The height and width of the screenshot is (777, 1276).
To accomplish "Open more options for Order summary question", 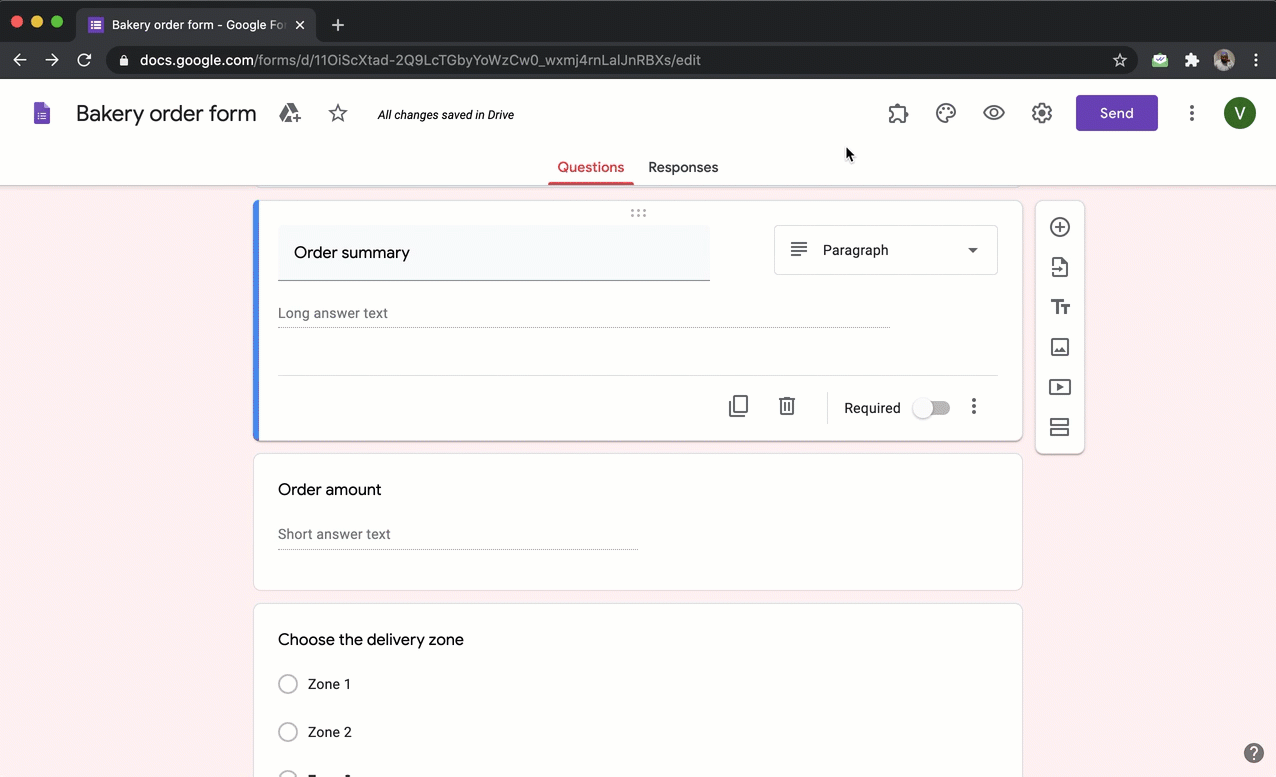I will (973, 407).
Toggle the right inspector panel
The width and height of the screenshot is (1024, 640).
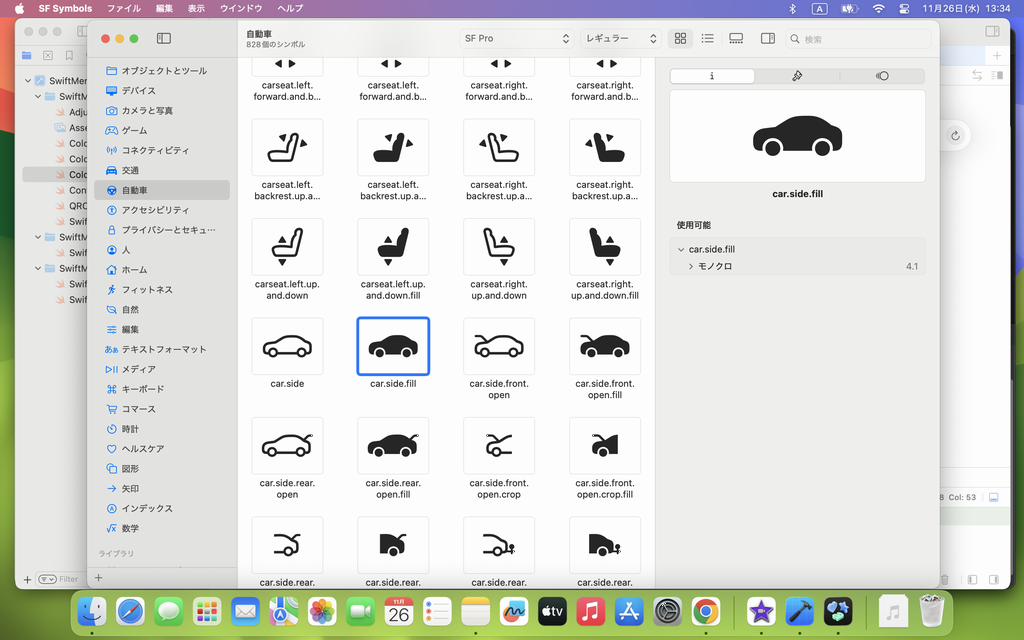pyautogui.click(x=767, y=39)
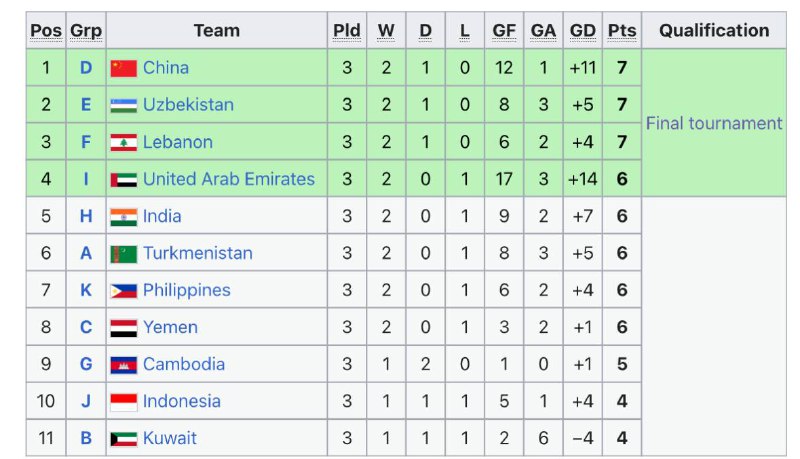Open the Indonesia team link
Screen dimensions: 800x459
[x=182, y=401]
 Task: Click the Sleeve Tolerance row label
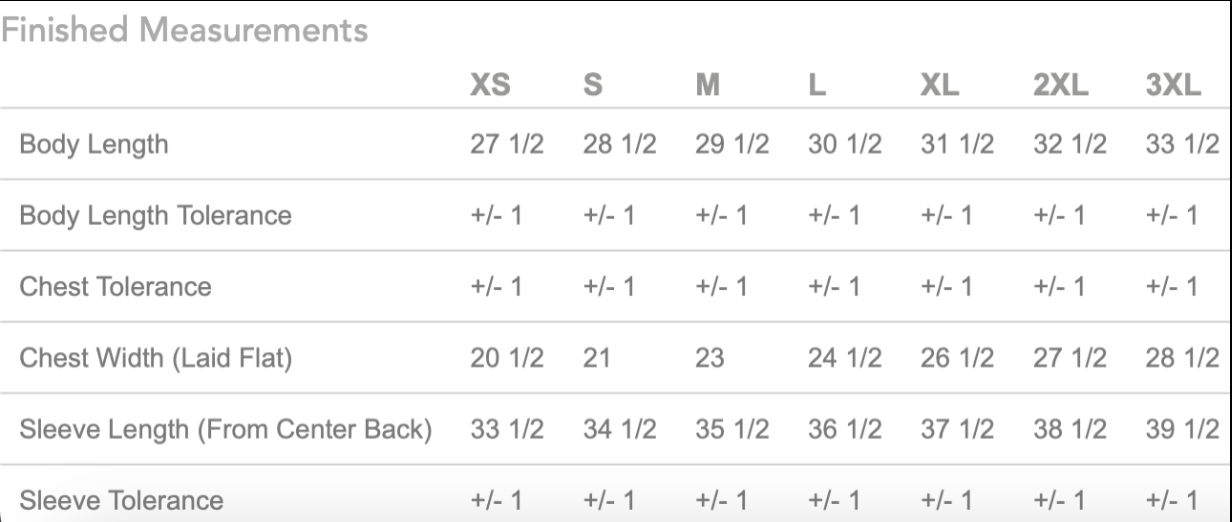pos(122,500)
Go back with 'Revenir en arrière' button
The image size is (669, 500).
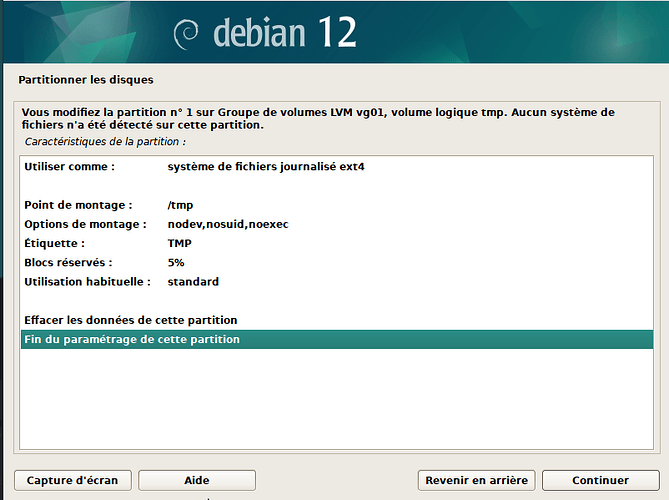476,480
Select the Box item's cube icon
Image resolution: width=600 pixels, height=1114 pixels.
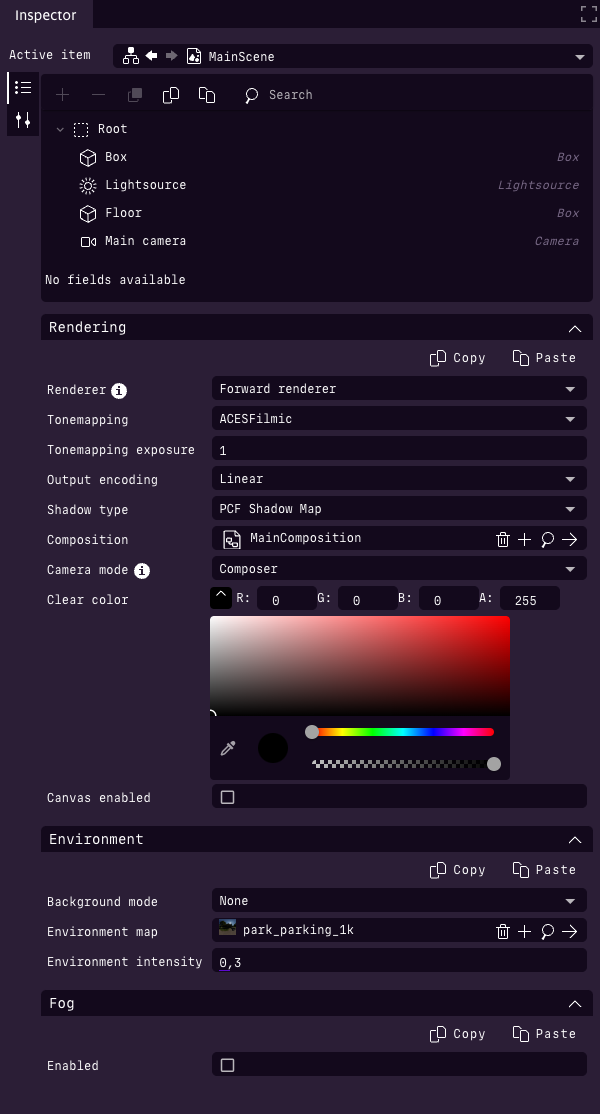point(87,157)
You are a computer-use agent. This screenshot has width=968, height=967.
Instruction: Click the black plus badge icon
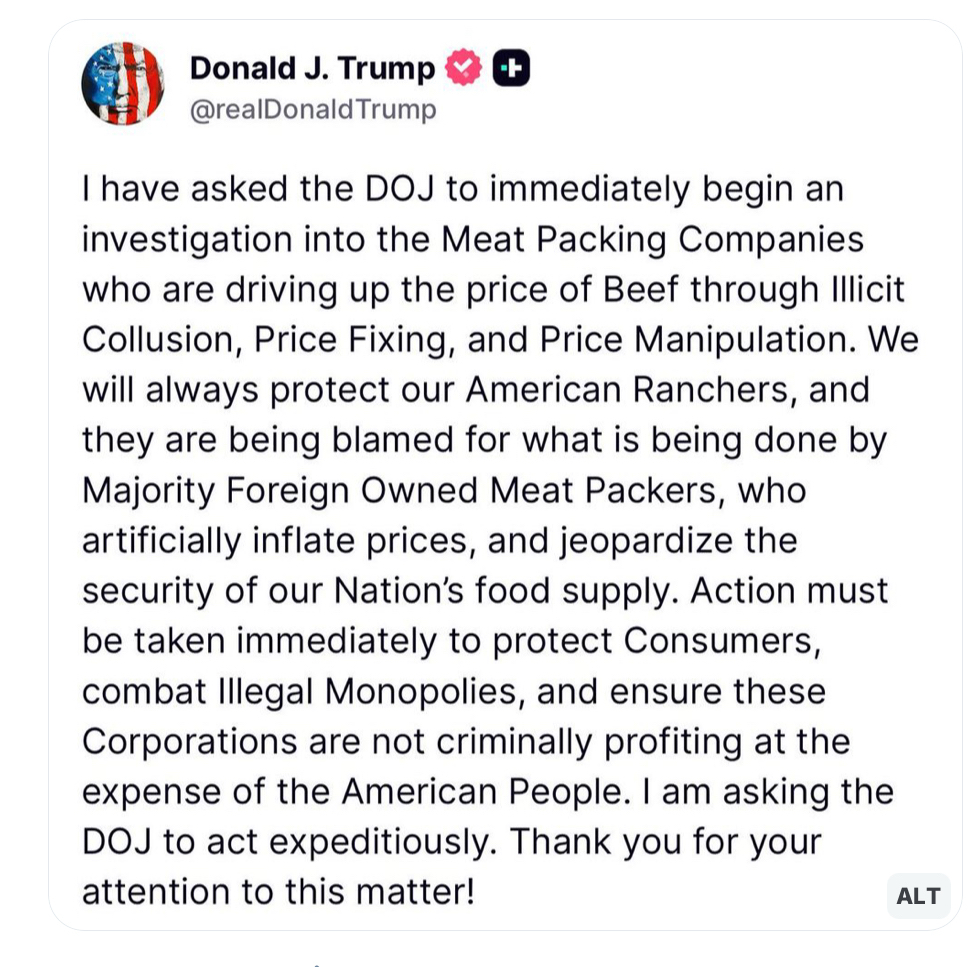click(511, 67)
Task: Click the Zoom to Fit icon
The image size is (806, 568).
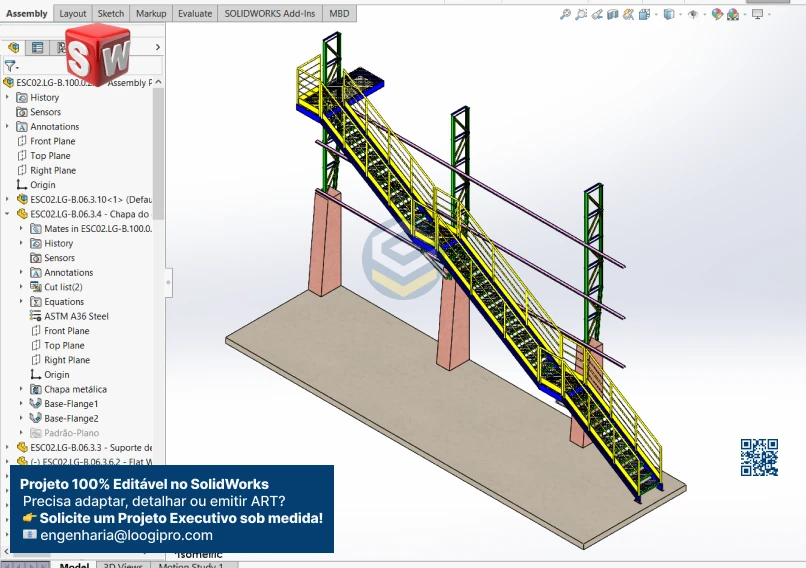Action: coord(566,14)
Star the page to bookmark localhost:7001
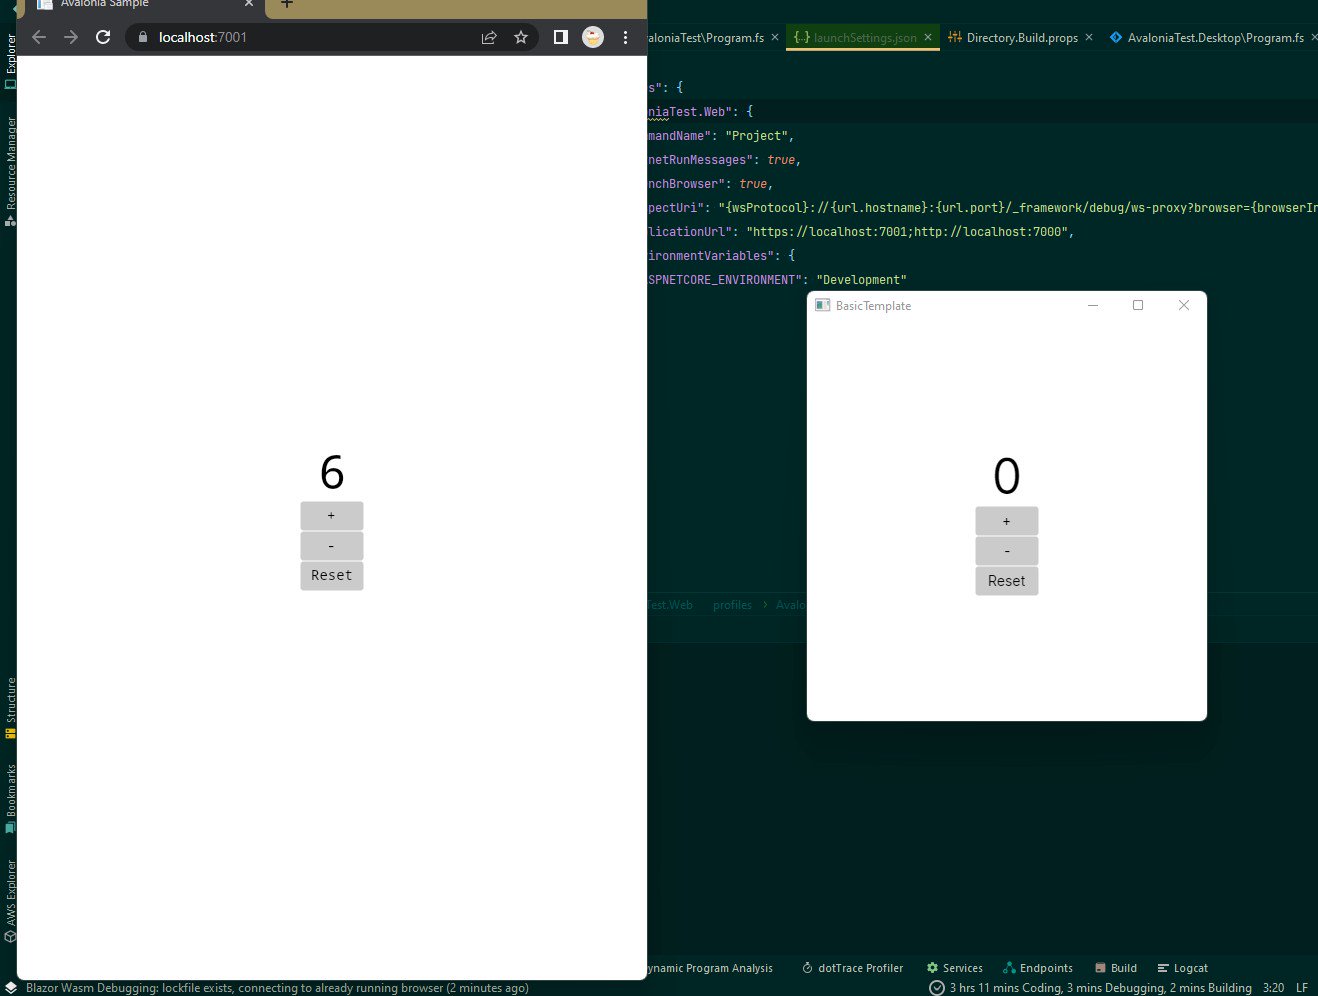Viewport: 1318px width, 996px height. [521, 37]
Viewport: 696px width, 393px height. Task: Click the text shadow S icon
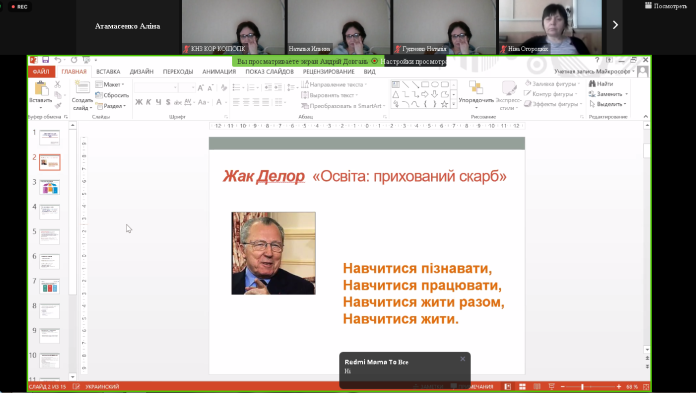pyautogui.click(x=168, y=102)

────────────────────────────────────────

Copy verbatim the span that opens at the line with "Task: Click the Sleeve Tolerance row label" and closes at the final line of the listing. Do not carry over any pictures.

 Task: Click the Sleeve Tolerance row label
pos(122,500)
Go back with 'Revenir en arrière' button
The image size is (669, 500).
476,480
Select the Box item's cube icon
Image resolution: width=600 pixels, height=1114 pixels.
point(87,157)
You are a computer-use agent. This screenshot has width=968, height=967.
Instruction: Click the black plus badge icon
click(511, 67)
Task: Click the Zoom to Fit icon
The image size is (806, 568).
Action: coord(566,14)
Star the page to bookmark localhost:7001
Viewport: 1318px width, 996px height. [521, 37]
Viewport: 696px width, 393px height. Task: Click the text shadow S icon
pyautogui.click(x=168, y=102)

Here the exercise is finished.